I have two tables with the following schema as example:

   scala> df1.printSchema
   root
    |-- id: string (nullable = true)

   AND

   scala> df2.printSchema
   root
    |-- col1: string (nullable = true)
    |-- col2: array (nullable = true)
    |    |-- element: string (containsNull = true)

I want to get all col1 in df2 where an element in col2 array is equal to id in df1. Something such as df3 is output:

   scala> df3.printSchema
   root
    |-- c1: array (nullable = true)
    |    |-- element: string (containsNull = true)
    |-- c2: string (nullable = true)

where df3.c2 is basically df1.id and df3.c1 is array of all df2.col1 that satisfy the mentioned equality.
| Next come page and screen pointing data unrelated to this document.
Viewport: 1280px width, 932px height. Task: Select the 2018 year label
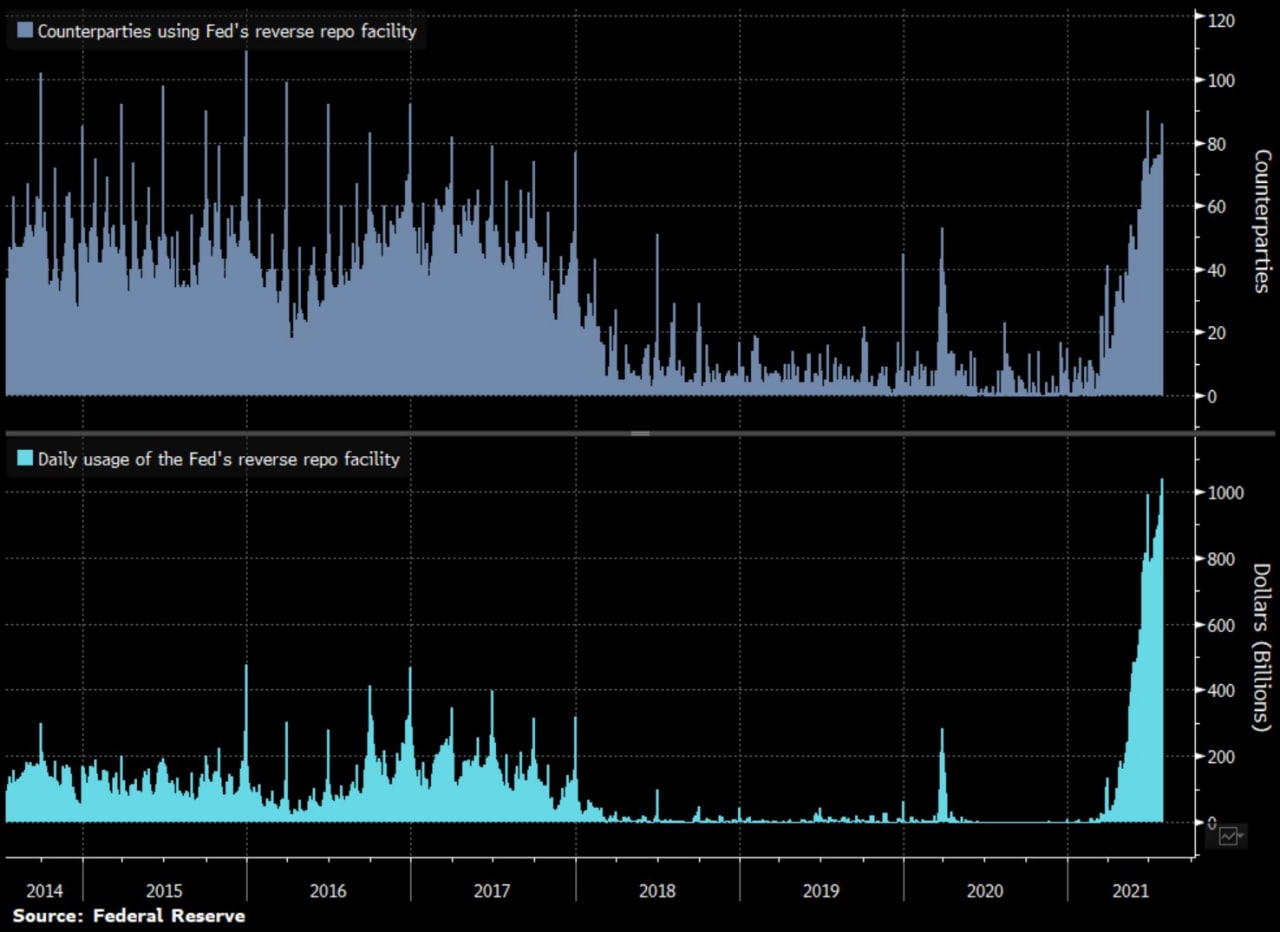point(657,889)
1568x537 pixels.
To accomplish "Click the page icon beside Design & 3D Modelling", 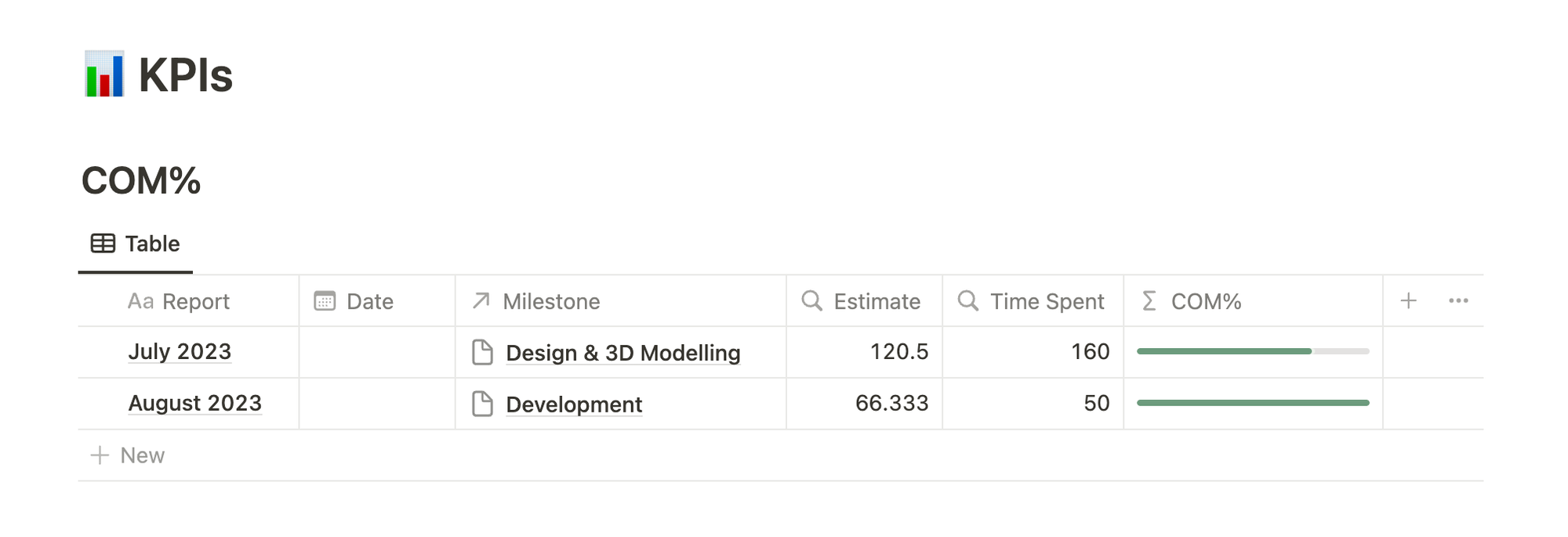I will (483, 353).
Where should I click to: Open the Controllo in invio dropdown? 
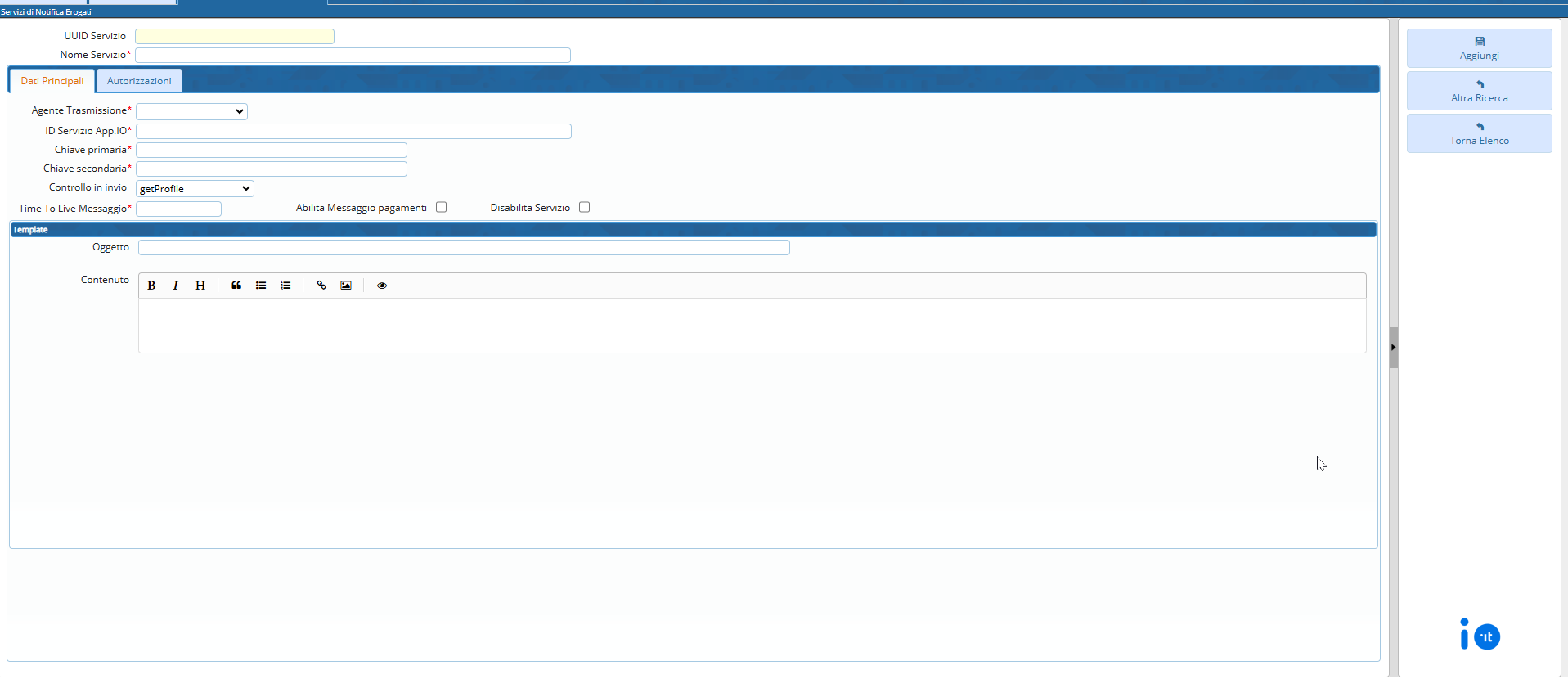click(195, 189)
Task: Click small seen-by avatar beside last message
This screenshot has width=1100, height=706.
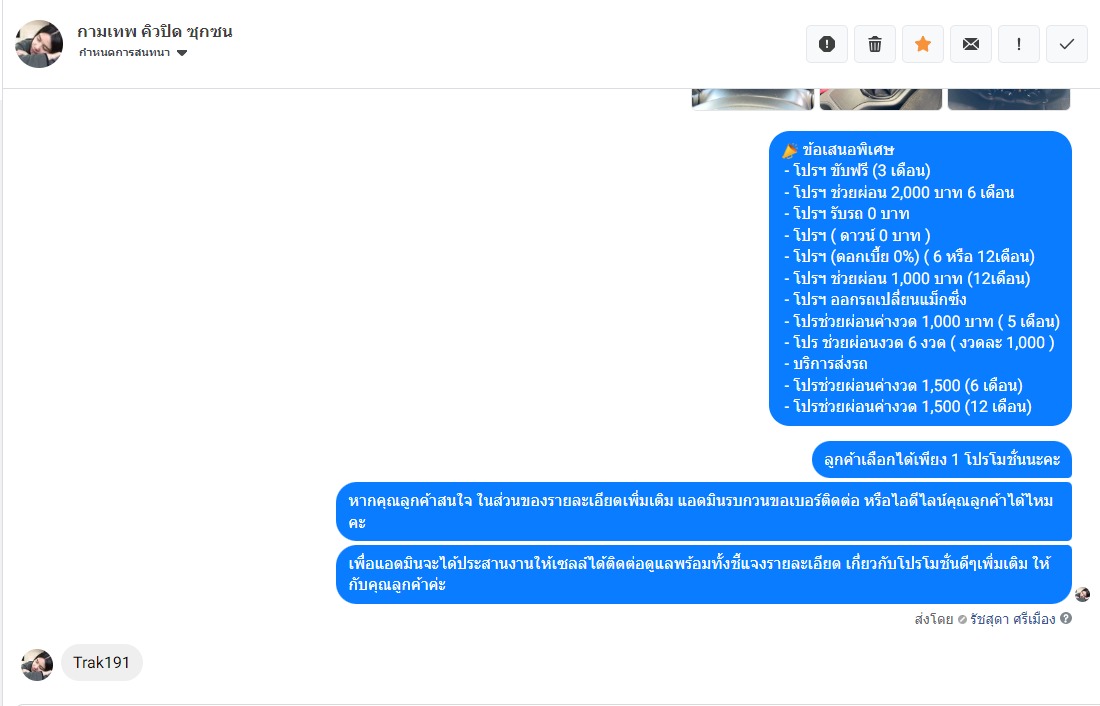Action: tap(1082, 594)
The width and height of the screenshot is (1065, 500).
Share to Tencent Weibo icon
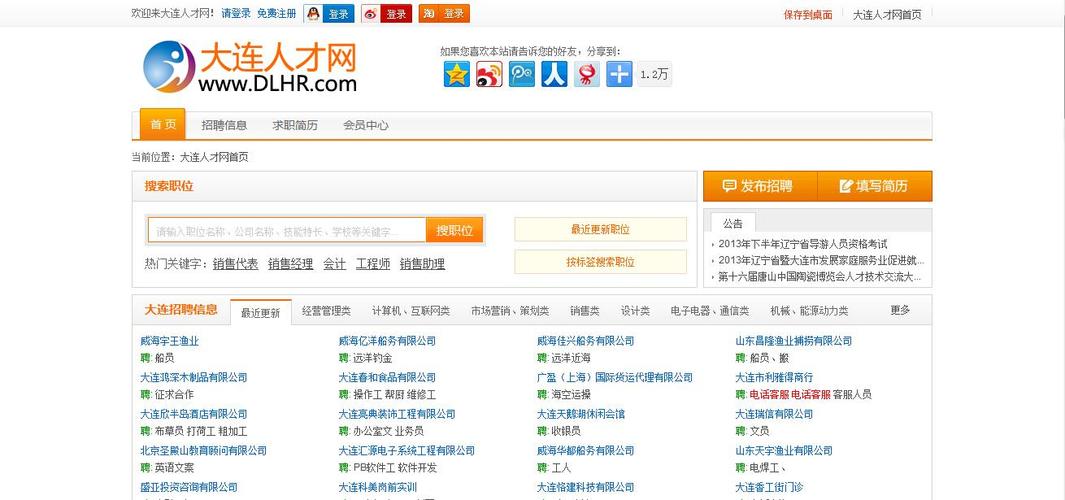tap(522, 74)
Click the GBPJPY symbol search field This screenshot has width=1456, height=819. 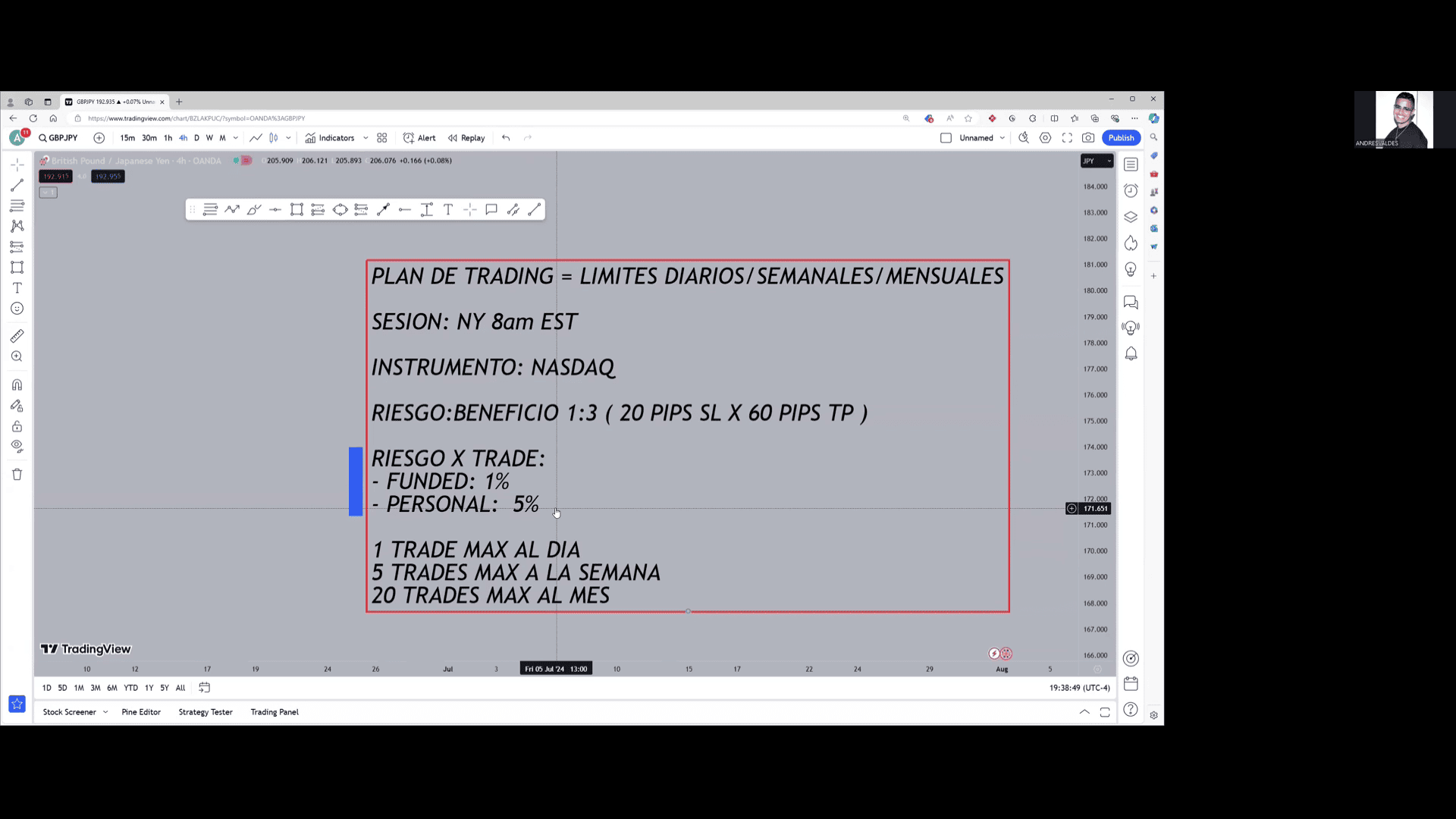click(59, 138)
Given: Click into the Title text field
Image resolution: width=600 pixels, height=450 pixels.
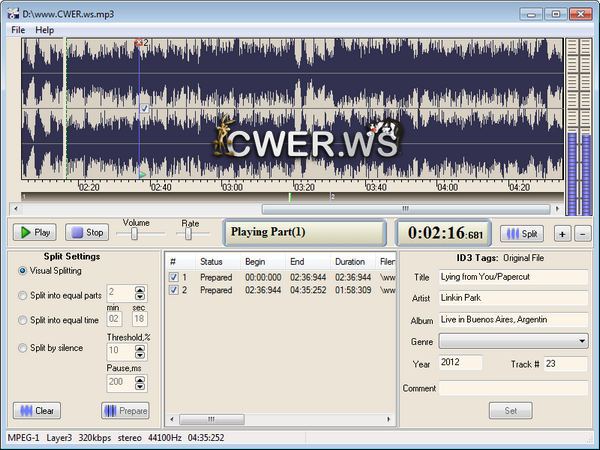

any SQL (hive) or Scala solution is very helpful.

2

2 Answers

4
votes

In Hive:

select collect_set(df2.col1) as col1, df1.id as col2
 from df1
inner join 
(
select --explode col2 array 
      col1, s.c2 as col2 
 from df2 lateral view explode(col2) s as c2 
) df2 on df1.id = df2.col2
group by df1.id;
1
votes

I don't think you need a subquery for this:

select collect_set(df2.col1) as col1, df1.id as col2
from df2 lateral view
     explode(col2) s as c2 join
     df1
     on df1.id = s.c2
group by df1.id;